──────── RECORD EXCERPTS
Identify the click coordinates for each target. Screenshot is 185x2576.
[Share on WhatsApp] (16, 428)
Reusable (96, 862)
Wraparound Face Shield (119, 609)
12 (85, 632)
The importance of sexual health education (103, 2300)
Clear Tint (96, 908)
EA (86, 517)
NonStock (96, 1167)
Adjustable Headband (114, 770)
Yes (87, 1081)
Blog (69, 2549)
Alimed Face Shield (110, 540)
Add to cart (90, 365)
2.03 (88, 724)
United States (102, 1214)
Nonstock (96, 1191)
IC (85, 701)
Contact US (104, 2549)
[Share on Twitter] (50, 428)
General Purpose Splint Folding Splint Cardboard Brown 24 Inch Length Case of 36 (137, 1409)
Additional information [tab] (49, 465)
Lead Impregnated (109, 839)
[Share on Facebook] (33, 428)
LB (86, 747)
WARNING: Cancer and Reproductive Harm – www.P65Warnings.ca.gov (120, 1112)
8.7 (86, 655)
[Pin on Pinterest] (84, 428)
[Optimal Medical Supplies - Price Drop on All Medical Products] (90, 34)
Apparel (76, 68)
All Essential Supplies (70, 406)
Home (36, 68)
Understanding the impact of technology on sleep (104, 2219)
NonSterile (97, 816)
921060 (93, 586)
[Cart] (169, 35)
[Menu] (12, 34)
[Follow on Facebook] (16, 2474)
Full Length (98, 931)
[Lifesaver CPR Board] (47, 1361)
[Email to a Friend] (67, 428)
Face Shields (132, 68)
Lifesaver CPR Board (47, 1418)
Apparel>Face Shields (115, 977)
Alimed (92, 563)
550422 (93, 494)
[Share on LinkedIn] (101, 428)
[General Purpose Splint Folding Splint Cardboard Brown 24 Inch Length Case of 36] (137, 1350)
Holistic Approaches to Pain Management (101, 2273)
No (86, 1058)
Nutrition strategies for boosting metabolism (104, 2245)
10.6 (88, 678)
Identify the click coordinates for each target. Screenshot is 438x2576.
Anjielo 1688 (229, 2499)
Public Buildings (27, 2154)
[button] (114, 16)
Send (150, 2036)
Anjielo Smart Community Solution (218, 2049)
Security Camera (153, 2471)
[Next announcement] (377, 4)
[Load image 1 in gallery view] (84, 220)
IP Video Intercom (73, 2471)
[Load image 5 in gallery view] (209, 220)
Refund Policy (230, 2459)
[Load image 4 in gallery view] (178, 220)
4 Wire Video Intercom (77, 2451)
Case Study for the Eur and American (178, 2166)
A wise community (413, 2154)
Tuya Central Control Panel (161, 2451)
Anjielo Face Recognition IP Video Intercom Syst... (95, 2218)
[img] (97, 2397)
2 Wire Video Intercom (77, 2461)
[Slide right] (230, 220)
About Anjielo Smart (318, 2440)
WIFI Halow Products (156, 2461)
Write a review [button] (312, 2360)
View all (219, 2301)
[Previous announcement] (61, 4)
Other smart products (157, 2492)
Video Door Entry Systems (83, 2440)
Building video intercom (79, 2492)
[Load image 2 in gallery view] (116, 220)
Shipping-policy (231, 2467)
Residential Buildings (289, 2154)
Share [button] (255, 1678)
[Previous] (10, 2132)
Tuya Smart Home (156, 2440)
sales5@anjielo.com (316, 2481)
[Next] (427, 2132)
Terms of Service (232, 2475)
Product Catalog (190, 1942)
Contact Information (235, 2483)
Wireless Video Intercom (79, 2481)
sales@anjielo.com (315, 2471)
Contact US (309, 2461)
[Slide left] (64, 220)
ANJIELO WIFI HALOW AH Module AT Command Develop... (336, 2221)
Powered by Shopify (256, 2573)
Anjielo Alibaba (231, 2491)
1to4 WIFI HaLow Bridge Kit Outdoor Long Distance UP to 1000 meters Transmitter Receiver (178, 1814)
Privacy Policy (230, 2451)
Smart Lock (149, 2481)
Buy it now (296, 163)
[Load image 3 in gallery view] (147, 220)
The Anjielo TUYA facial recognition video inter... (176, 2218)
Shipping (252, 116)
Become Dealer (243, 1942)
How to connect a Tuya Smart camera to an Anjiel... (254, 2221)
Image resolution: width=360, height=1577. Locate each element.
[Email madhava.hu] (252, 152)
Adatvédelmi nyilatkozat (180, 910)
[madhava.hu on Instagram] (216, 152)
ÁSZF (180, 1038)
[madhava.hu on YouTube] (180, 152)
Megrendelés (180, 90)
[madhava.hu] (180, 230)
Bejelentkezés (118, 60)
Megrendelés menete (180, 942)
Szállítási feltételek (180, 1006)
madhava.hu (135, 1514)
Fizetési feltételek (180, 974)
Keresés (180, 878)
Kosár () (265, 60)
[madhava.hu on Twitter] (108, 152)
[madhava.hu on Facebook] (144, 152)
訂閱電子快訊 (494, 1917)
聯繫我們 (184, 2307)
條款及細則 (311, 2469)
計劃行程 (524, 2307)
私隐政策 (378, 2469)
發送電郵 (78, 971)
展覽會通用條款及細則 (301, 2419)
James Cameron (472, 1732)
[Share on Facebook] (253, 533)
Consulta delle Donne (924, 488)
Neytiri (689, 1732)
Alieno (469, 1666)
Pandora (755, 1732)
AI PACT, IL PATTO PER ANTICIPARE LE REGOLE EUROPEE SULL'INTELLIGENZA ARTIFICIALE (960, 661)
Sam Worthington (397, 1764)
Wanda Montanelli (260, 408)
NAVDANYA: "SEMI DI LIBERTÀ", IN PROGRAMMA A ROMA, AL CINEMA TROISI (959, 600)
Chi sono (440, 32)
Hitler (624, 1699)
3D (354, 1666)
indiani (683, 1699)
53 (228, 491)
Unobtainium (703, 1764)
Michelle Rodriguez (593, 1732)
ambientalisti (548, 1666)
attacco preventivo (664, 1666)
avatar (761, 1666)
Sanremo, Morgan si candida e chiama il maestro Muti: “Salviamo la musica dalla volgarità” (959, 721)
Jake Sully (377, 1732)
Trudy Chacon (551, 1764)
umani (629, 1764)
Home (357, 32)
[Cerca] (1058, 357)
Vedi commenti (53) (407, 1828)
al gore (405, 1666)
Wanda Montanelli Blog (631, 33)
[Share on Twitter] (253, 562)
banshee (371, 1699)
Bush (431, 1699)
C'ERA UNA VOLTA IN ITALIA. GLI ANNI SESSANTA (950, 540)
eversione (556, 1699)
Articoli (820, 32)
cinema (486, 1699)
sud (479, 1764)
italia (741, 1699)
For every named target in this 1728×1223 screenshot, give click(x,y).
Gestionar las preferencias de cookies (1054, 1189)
────────────────
# TRY IT:
Find "2.03 (88, 724)" in the entries above and copy that whole line exactly, then each line after it through the line that contains "[Share on Facebook] (33, 428)".

# ANSWER TO THE EXERCISE:
2.03 (88, 724)
United States (102, 1214)
Nonstock (96, 1191)
IC (85, 701)
Contact US (104, 2549)
[Share on Twitter] (50, 428)
General Purpose Splint Folding Splint Cardboard Brown 24 Inch Length Case of 36 (137, 1409)
Additional information [tab] (49, 465)
Lead Impregnated (109, 839)
[Share on Facebook] (33, 428)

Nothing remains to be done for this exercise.